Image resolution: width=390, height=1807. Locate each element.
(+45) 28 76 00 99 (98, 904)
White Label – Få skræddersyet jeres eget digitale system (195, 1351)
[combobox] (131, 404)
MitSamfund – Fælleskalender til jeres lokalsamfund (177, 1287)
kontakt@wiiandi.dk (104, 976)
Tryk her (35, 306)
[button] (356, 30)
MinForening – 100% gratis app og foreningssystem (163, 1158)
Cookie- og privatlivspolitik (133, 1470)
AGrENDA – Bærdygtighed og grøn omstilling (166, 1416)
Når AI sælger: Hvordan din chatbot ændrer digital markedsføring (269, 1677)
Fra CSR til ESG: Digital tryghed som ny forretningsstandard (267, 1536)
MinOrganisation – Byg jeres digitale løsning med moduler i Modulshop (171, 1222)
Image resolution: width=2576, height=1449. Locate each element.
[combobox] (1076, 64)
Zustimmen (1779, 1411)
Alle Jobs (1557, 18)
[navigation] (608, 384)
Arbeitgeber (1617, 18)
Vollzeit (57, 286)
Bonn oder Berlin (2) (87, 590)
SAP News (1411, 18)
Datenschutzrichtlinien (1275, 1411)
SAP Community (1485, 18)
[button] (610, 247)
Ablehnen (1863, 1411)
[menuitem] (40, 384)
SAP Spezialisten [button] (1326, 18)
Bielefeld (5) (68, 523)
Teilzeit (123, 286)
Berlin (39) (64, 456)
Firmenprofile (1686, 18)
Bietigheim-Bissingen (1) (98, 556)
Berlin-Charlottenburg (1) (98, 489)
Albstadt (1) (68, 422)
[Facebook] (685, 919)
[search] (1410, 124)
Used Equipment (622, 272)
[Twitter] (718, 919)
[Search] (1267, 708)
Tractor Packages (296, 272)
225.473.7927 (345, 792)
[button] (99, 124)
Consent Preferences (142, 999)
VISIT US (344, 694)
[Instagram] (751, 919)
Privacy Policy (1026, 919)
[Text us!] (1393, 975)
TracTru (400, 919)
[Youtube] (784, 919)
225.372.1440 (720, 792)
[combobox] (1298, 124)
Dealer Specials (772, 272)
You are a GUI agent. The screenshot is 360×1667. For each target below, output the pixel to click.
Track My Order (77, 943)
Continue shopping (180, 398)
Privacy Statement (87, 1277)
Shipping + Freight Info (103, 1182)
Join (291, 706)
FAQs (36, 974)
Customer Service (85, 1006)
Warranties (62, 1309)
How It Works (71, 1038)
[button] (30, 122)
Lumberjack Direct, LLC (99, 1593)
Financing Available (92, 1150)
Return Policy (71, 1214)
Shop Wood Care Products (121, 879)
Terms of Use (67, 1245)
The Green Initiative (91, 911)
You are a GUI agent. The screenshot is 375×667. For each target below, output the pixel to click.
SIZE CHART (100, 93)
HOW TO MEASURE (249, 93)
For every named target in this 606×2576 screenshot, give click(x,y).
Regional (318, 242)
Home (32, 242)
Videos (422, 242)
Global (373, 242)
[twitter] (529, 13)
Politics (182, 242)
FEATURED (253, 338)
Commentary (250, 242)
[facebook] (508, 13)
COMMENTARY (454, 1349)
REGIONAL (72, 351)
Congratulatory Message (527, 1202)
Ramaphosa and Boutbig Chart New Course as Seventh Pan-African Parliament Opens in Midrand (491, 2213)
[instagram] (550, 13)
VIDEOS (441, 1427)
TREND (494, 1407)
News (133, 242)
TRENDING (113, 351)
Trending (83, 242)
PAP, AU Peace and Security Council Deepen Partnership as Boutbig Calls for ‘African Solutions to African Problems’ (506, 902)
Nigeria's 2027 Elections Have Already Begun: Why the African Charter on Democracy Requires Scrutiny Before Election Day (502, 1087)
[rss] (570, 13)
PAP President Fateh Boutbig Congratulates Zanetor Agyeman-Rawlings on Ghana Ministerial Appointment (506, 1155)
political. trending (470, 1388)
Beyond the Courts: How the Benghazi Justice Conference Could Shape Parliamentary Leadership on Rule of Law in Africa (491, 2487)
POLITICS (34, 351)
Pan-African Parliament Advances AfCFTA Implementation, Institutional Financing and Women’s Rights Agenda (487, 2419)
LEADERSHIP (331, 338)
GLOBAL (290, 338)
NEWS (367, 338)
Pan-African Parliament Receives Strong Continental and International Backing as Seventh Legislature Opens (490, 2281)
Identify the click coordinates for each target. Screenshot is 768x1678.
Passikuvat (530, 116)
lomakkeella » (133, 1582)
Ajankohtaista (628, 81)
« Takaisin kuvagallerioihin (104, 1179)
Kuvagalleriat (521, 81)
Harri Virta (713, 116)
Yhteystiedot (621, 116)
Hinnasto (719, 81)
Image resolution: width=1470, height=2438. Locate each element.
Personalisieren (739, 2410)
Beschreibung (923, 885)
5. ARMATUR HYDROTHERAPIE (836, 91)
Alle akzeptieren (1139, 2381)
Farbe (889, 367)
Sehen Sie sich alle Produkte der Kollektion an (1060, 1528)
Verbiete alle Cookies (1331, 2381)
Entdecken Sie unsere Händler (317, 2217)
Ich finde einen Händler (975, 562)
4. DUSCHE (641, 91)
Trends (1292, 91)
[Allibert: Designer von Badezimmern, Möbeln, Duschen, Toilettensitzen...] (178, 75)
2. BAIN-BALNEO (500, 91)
·····
> [TRY IT]
Reproduce the records above with every character intact.

> [RESULT FOR THIS EXERCISE]
Image resolution: width=390, height=1807. Locate each element.
(+45) 28 76 00 99 (98, 904)
White Label – Få skræddersyet jeres eget digitale system (195, 1351)
[combobox] (131, 404)
MitSamfund – Fælleskalender til jeres lokalsamfund (177, 1287)
kontakt@wiiandi.dk (104, 976)
Tryk her (35, 306)
[button] (356, 30)
MinForening – 100% gratis app og foreningssystem (163, 1158)
Cookie- og privatlivspolitik (133, 1470)
AGrENDA – Bærdygtighed og grøn omstilling (166, 1416)
Når AI sælger: Hvordan din chatbot ændrer digital markedsføring (269, 1677)
Fra CSR til ESG: Digital tryghed som ny forretningsstandard (267, 1536)
MinOrganisation – Byg jeres digitale løsning med moduler i Modulshop (171, 1222)
Image resolution: width=2576, height=1449. Locate each element.
[combobox] (1076, 64)
Zustimmen (1779, 1411)
Alle Jobs (1557, 18)
[navigation] (608, 384)
Arbeitgeber (1617, 18)
Vollzeit (57, 286)
Bonn oder Berlin (2) (87, 590)
SAP News (1411, 18)
Datenschutzrichtlinien (1275, 1411)
SAP Community (1485, 18)
[button] (610, 247)
Ablehnen (1863, 1411)
[menuitem] (40, 384)
SAP Spezialisten [button] (1326, 18)
Bielefeld (5) (68, 523)
Teilzeit (123, 286)
Berlin (39) (64, 456)
Firmenprofile (1686, 18)
Bietigheim-Bissingen (1) (98, 556)
Berlin-Charlottenburg (1) (98, 489)
Albstadt (1) (68, 422)
[Facebook] (685, 919)
[search] (1410, 124)
Used Equipment (622, 272)
[Twitter] (718, 919)
[Search] (1267, 708)
Tractor Packages (296, 272)
225.473.7927 (345, 792)
[button] (99, 124)
Consent Preferences (142, 999)
VISIT US (344, 694)
[Instagram] (751, 919)
Privacy Policy (1026, 919)
[Text us!] (1393, 975)
TracTru (400, 919)
[Youtube] (784, 919)
225.372.1440 (720, 792)
[combobox] (1298, 124)
Dealer Specials (772, 272)
You are a GUI agent. The screenshot is 360×1667. For each target below, output the pixel to click.
Track My Order (77, 943)
Continue shopping (180, 398)
Privacy Statement (87, 1277)
Shipping + Freight Info (103, 1182)
Join (291, 706)
FAQs (36, 974)
Customer Service (85, 1006)
Warranties (62, 1309)
How It Works (71, 1038)
[button] (30, 122)
Lumberjack Direct, LLC (99, 1593)
Financing Available (92, 1150)
Return Policy (71, 1214)
Shop Wood Care Products (121, 879)
Terms of Use (67, 1245)
The Green Initiative (91, 911)
You are a GUI agent. The screenshot is 375×667. For each target below, output the pixel to click.
SIZE CHART (100, 93)
HOW TO MEASURE (249, 93)
For every named target in this 606×2576 screenshot, give click(x,y).
Regional (318, 242)
Home (32, 242)
Videos (422, 242)
Global (373, 242)
[twitter] (529, 13)
Politics (182, 242)
FEATURED (253, 338)
Commentary (250, 242)
[facebook] (508, 13)
COMMENTARY (454, 1349)
REGIONAL (72, 351)
Congratulatory Message (527, 1202)
Ramaphosa and Boutbig Chart New Course as Seventh Pan-African Parliament Opens in Midrand (491, 2213)
[instagram] (550, 13)
VIDEOS (441, 1427)
TREND (494, 1407)
News (133, 242)
TRENDING (113, 351)
Trending (83, 242)
PAP, AU Peace and Security Council Deepen Partnership as Boutbig Calls for ‘African Solutions to African Problems’ (506, 902)
Nigeria's 2027 Elections Have Already Begun: Why the African Charter on Democracy Requires Scrutiny Before Election Day (502, 1087)
[rss] (570, 13)
PAP President Fateh Boutbig Congratulates Zanetor Agyeman-Rawlings on Ghana Ministerial Appointment (506, 1155)
political. trending (470, 1388)
Beyond the Courts: How the Benghazi Justice Conference Could Shape Parliamentary Leadership on Rule of Law in Africa (491, 2487)
POLITICS (34, 351)
Pan-African Parliament Advances AfCFTA Implementation, Institutional Financing and Women’s Rights Agenda (487, 2419)
LEADERSHIP (331, 338)
GLOBAL (290, 338)
NEWS (367, 338)
Pan-African Parliament Receives Strong Continental and International Backing as Seventh Legislature Opens (490, 2281)
Identify the click coordinates for each target. Screenshot is 768x1678.
Passikuvat (530, 116)
lomakkeella » (133, 1582)
Ajankohtaista (628, 81)
« Takaisin kuvagallerioihin (104, 1179)
Kuvagalleriat (521, 81)
Harri Virta (713, 116)
Yhteystiedot (621, 116)
Hinnasto (719, 81)
Image resolution: width=1470, height=2438. Locate each element.
Personalisieren (739, 2410)
Beschreibung (923, 885)
5. ARMATUR HYDROTHERAPIE (836, 91)
Alle akzeptieren (1139, 2381)
Farbe (889, 367)
Sehen Sie sich alle Produkte der Kollektion an (1060, 1528)
Verbiete alle Cookies (1331, 2381)
Entdecken Sie unsere Händler (317, 2217)
Ich finde einen Händler (975, 562)
4. DUSCHE (641, 91)
Trends (1292, 91)
[Allibert: Designer von Badezimmern, Möbeln, Duschen, Toilettensitzen...] (178, 75)
2. BAIN-BALNEO (500, 91)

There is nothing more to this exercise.